Recorded information
+---+

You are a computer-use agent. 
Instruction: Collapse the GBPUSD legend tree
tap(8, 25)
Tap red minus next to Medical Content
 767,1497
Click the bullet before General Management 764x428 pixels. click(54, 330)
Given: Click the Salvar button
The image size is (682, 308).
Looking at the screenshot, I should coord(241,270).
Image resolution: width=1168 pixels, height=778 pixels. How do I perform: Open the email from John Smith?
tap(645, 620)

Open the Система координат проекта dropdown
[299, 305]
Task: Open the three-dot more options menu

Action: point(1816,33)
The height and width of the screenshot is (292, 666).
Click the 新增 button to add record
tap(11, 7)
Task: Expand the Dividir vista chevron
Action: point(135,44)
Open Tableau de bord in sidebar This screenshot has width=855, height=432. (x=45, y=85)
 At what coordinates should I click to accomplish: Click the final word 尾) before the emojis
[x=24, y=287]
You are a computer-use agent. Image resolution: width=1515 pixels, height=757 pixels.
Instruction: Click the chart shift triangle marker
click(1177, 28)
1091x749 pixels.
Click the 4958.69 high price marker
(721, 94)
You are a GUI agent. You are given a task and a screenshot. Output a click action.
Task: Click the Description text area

+---+

Nothing before the line containing "1091x749 pixels." should be repeated; repeat that line and all later lines through the end of the data above, exactly.

Response to the task
1091x749 pixels.
Click the 4958.69 high price marker
(721, 94)
You are a GUI agent. You are given a task and a screenshot. Output a click action.
Task: Click the Description text area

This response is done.